In the entries that follow, find the line containing "Screen dimensions: 815x568" and the line containing "This screenshot has height=547, width=801.", then retype exactly the lines from the first through the second, pictures excluded.

Saved entries
========================================================================

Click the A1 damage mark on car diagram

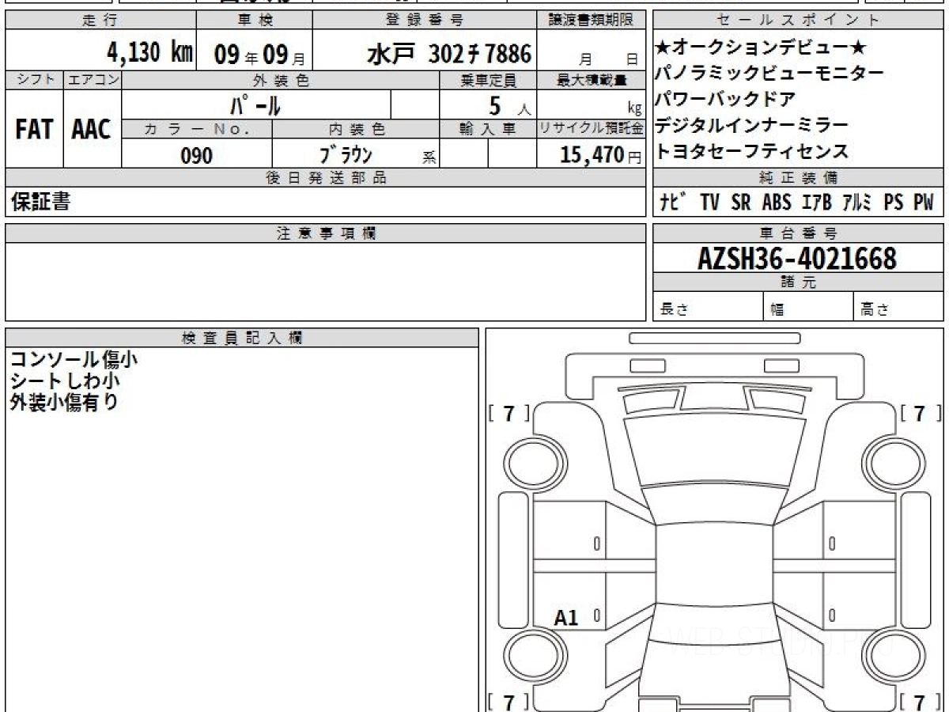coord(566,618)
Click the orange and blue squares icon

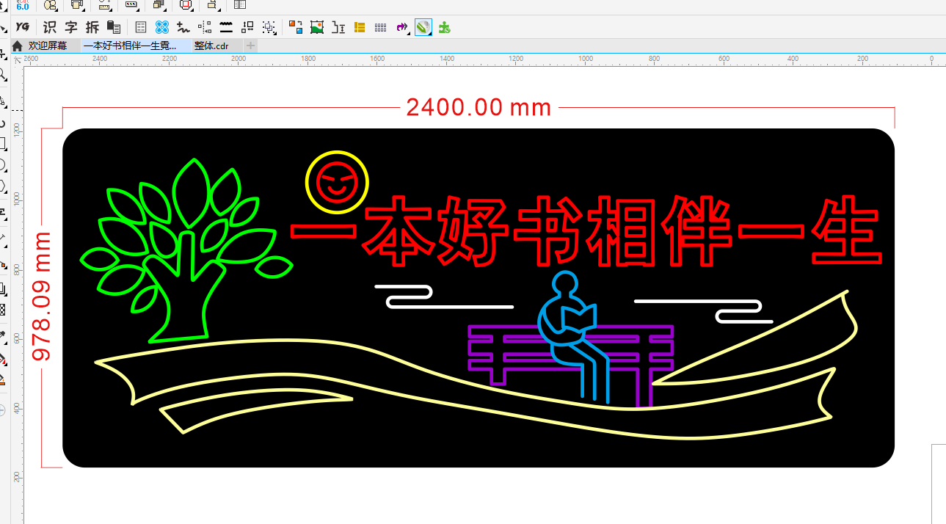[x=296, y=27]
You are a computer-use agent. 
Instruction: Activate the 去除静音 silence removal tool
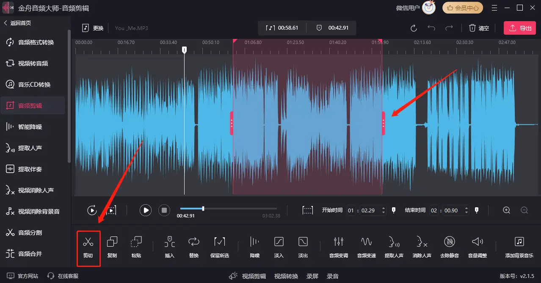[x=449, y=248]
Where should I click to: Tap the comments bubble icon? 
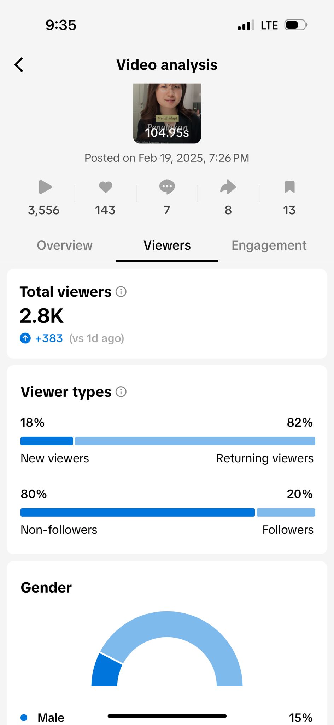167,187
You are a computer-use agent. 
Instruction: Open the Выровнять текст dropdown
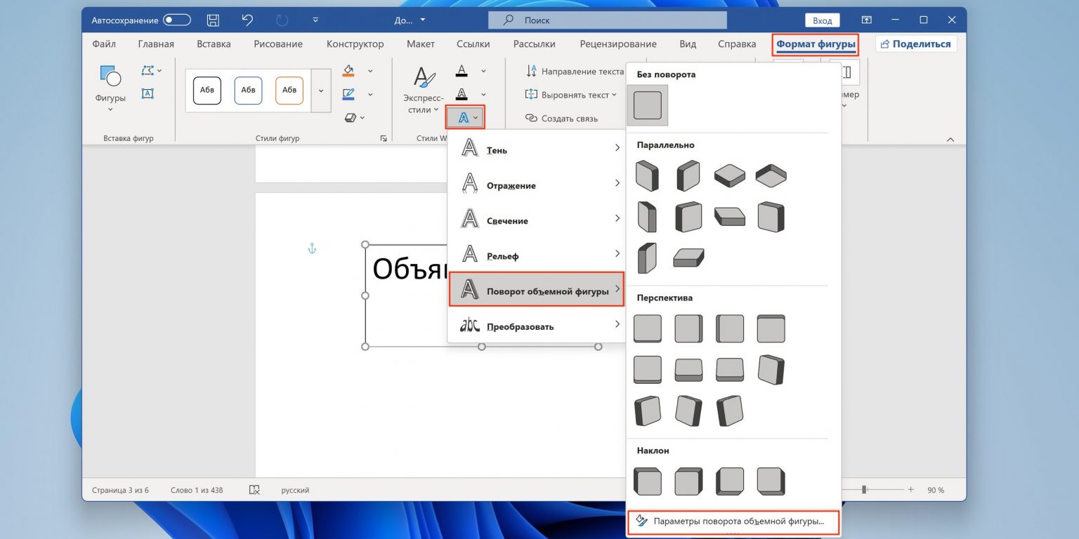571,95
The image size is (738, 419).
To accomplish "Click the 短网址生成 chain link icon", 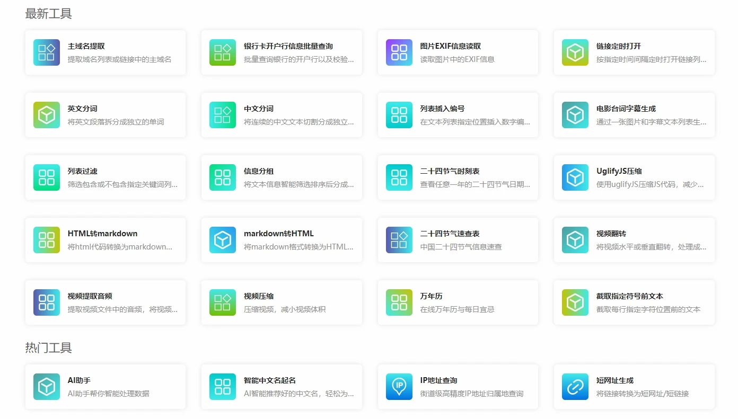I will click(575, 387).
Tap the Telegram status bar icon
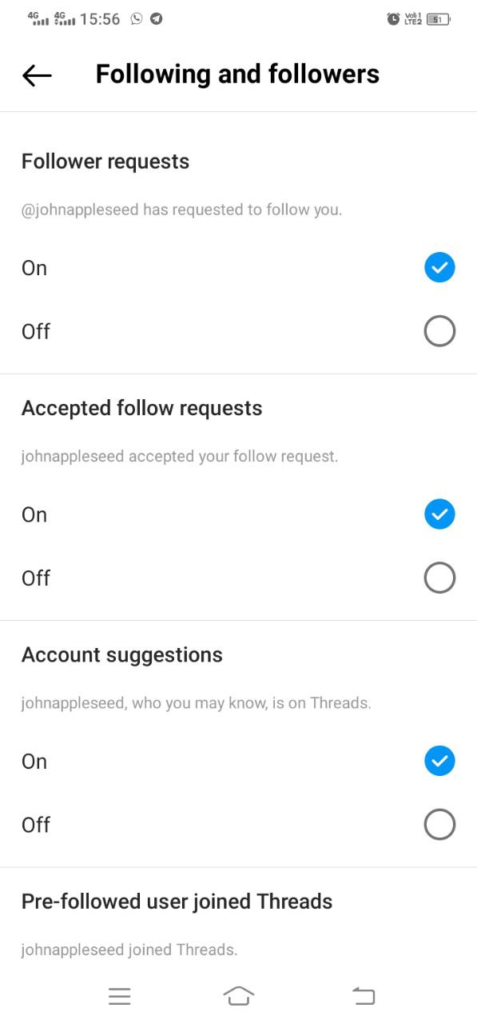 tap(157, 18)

========================================================================

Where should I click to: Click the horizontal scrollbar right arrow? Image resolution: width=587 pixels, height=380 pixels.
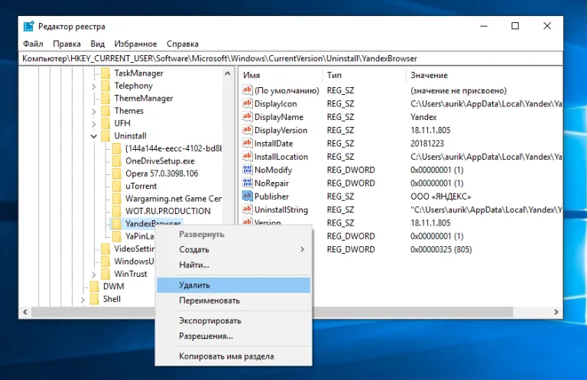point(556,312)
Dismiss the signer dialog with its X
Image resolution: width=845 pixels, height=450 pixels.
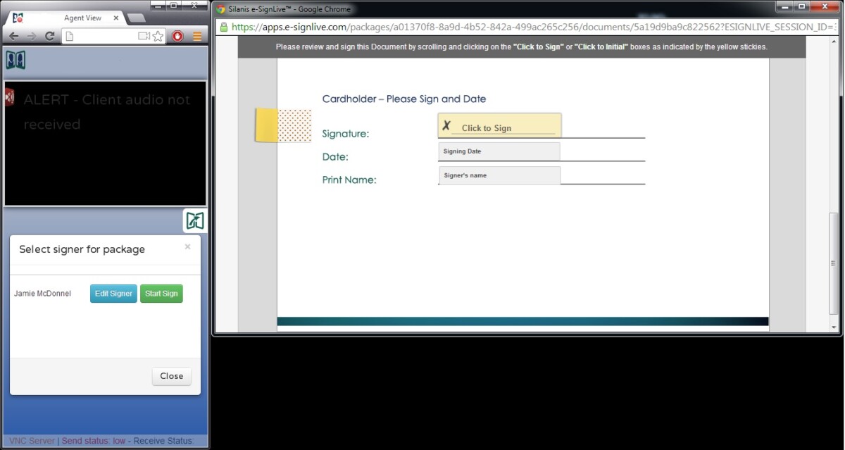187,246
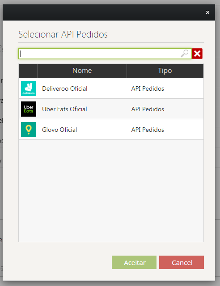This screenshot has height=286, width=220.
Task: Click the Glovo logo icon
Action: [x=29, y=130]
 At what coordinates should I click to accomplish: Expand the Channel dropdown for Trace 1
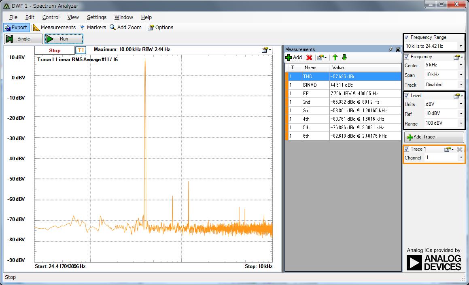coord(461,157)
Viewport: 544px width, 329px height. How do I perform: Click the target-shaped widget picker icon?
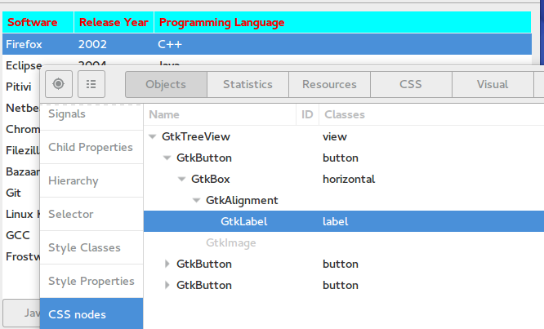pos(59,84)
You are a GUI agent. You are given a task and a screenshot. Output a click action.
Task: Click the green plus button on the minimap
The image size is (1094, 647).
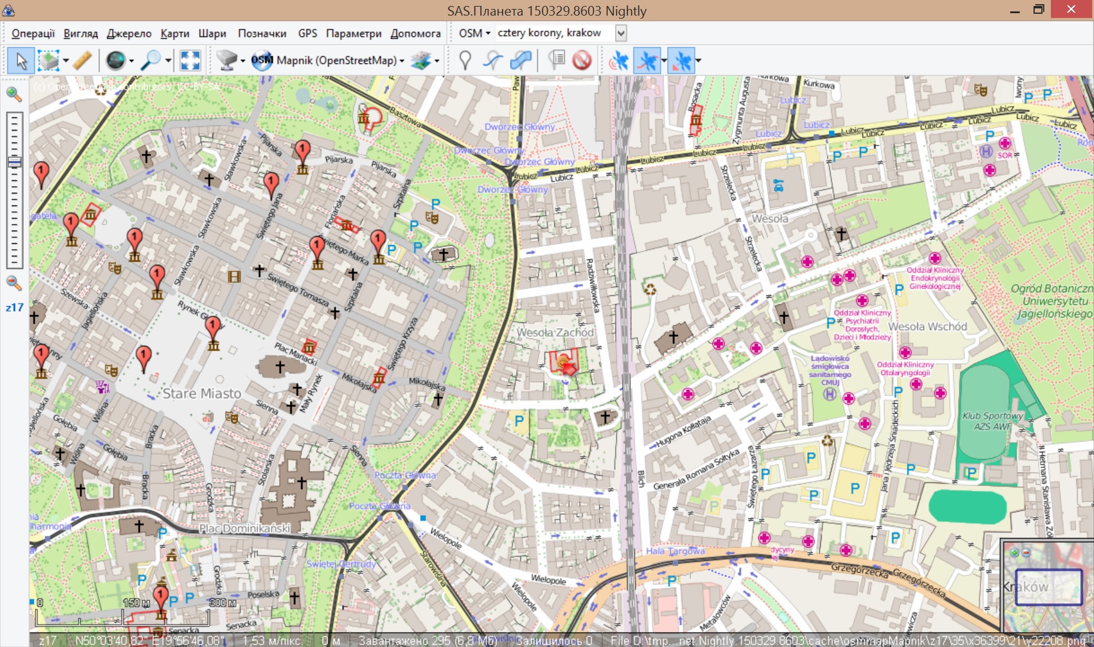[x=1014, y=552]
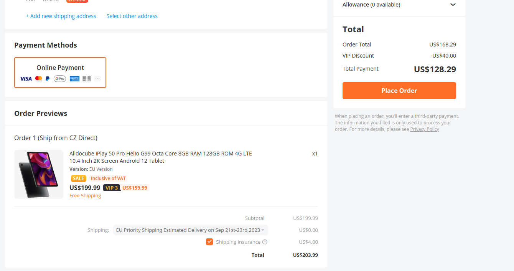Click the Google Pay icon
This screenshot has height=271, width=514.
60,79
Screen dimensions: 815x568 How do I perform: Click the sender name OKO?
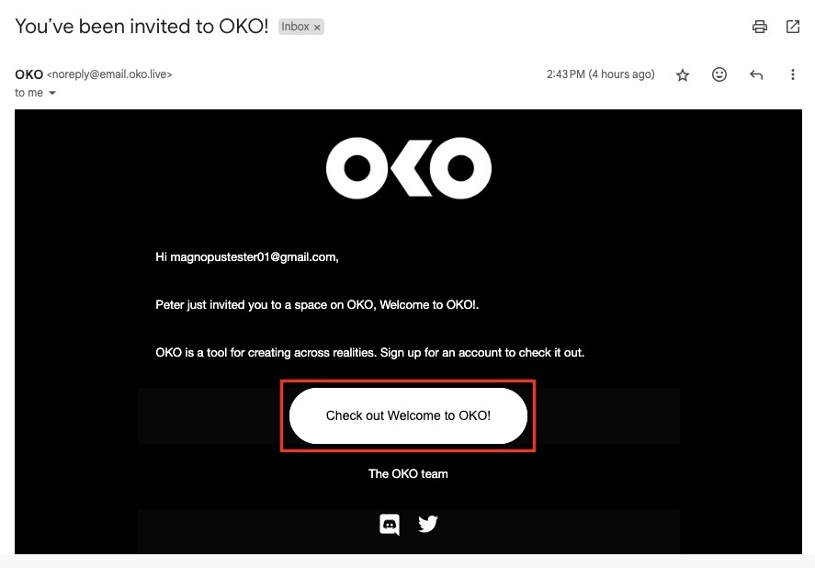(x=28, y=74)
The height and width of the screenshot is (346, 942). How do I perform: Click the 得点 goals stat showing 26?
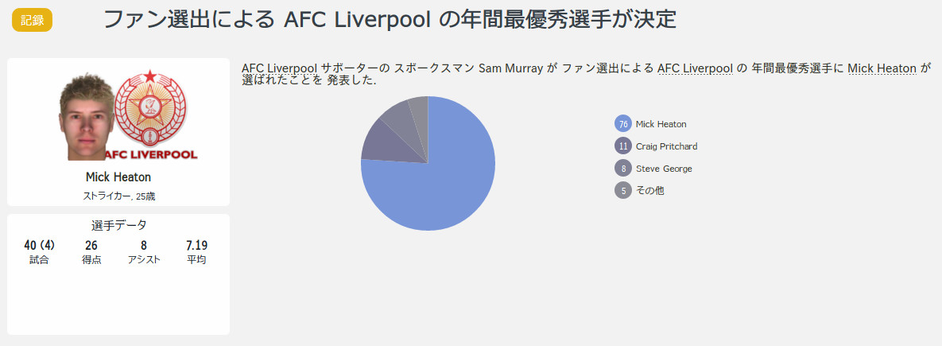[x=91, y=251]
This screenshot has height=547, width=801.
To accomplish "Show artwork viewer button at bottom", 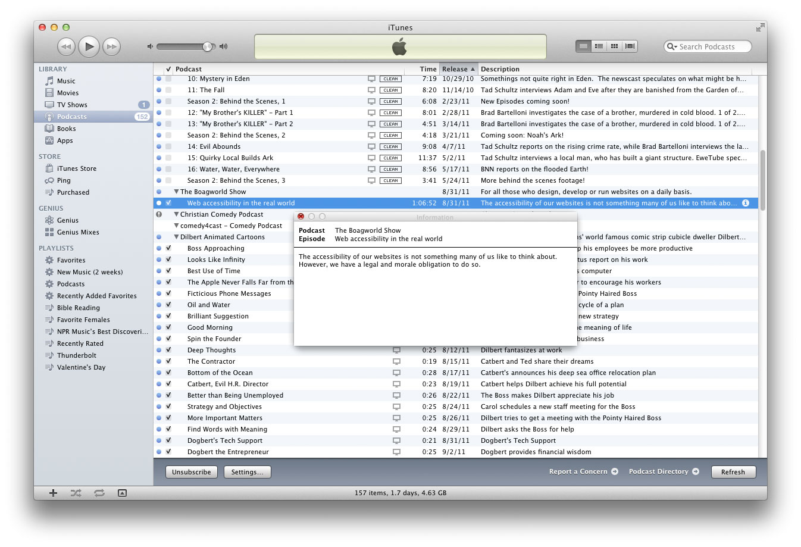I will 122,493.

========================================================================

Answer to this task:
Screen dimensions: 815x568 How do I perform: Click the sender name OKO?
(x=28, y=74)
The height and width of the screenshot is (346, 942). How do I perform: Click the 得点 goals stat showing 26?
[x=91, y=251]
This screenshot has height=547, width=801.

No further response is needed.